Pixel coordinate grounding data
Start of Block

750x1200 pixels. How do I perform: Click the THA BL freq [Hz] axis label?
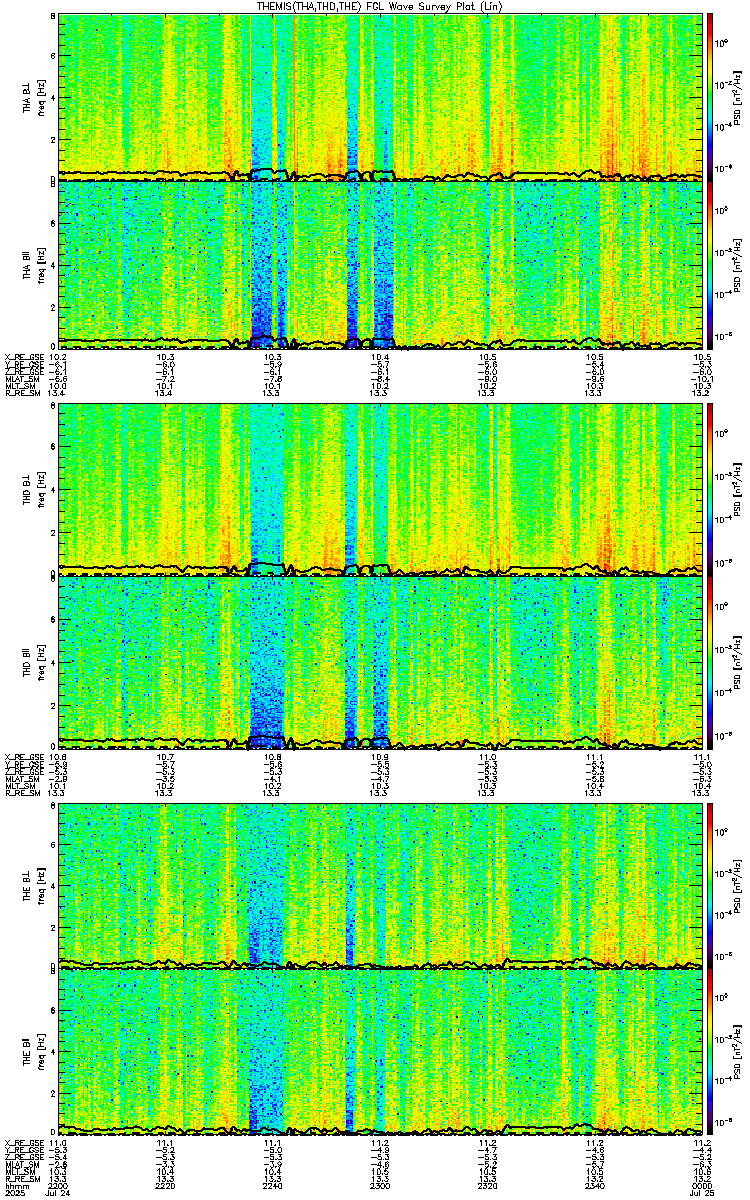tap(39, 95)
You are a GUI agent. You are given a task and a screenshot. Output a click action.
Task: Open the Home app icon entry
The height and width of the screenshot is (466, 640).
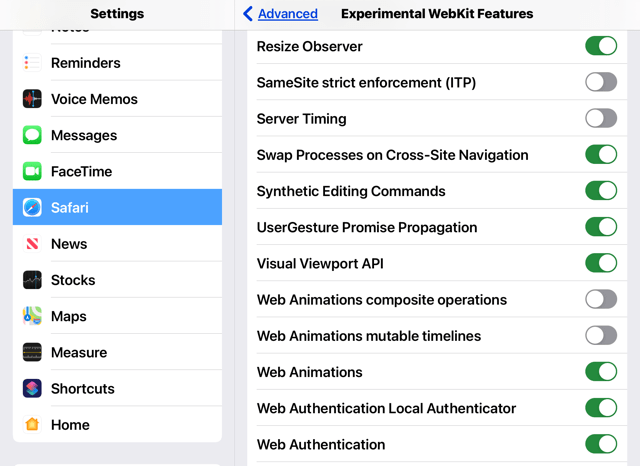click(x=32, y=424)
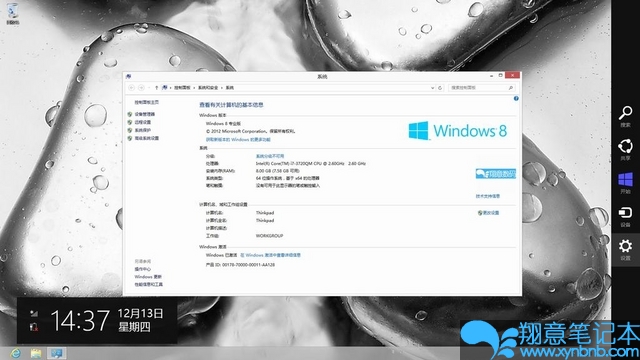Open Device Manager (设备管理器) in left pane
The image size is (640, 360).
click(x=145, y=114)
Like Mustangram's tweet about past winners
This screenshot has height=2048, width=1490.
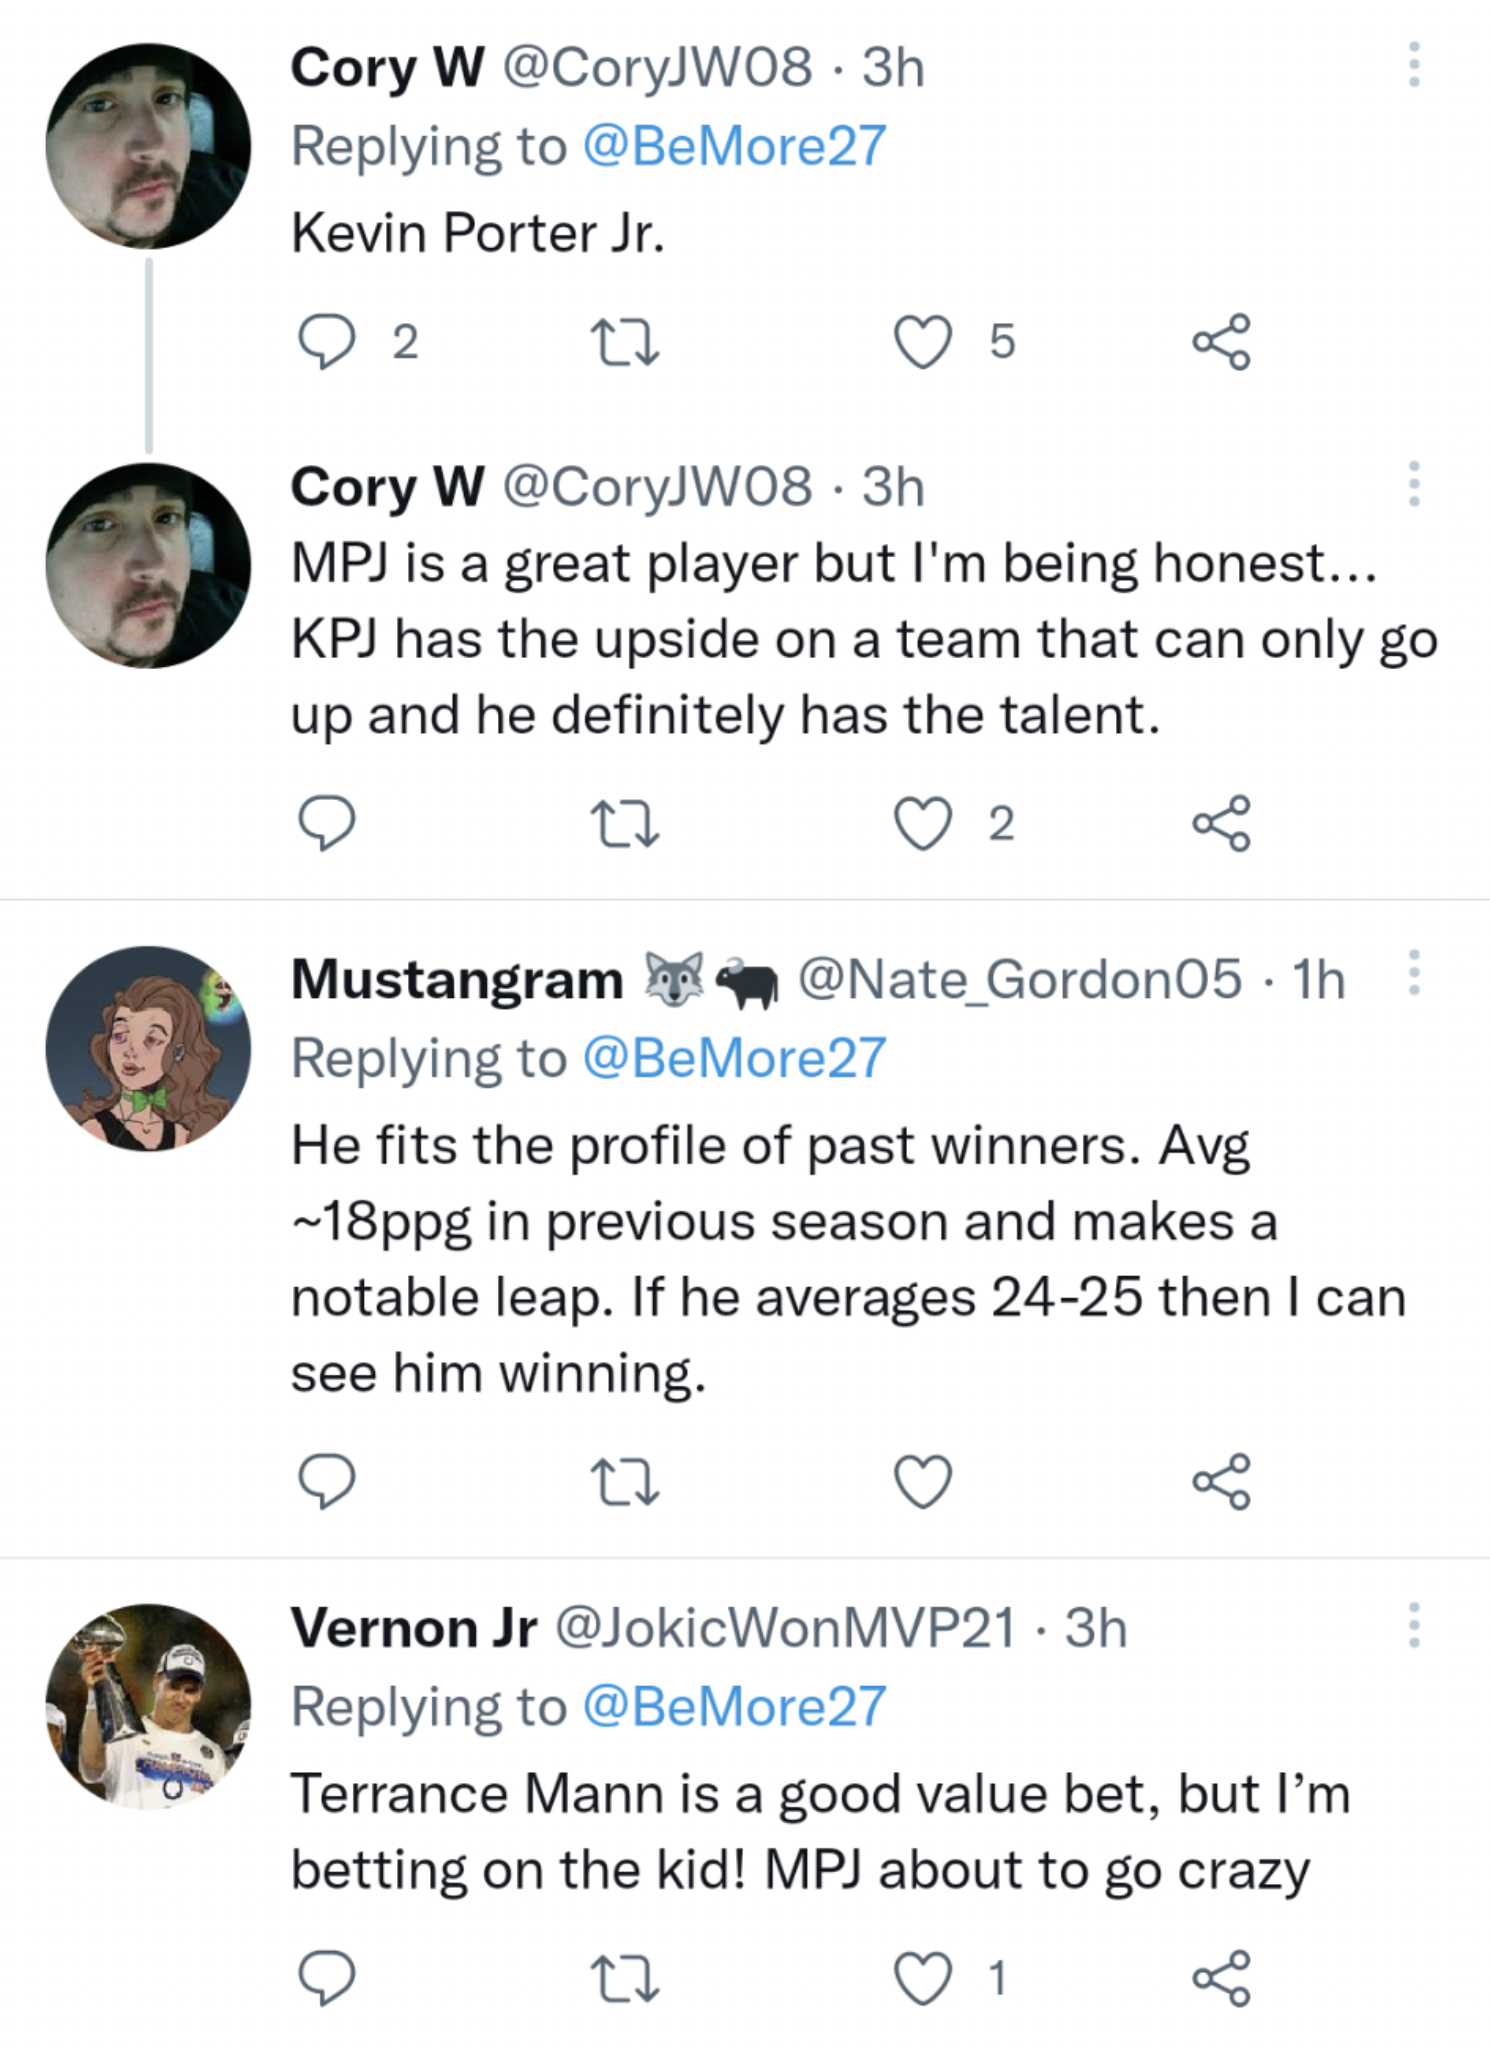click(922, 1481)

End of Block

The records above are to be retyped exactly, with every picture left out.

Written solution
750x1200 pixels. How do I perform: Click the THA BL freq [Hz] axis label?
tap(39, 95)
You are a GUI agent. You are given a task and a screenshot. Output a click action.
Task: Open the Home app icon entry
The height and width of the screenshot is (466, 640).
click(x=32, y=424)
Open Device Manager (设备管理器) in left pane
The image size is (640, 360).
click(x=145, y=114)
Like Mustangram's tweet about past winners
This screenshot has height=2048, width=1490.
click(922, 1481)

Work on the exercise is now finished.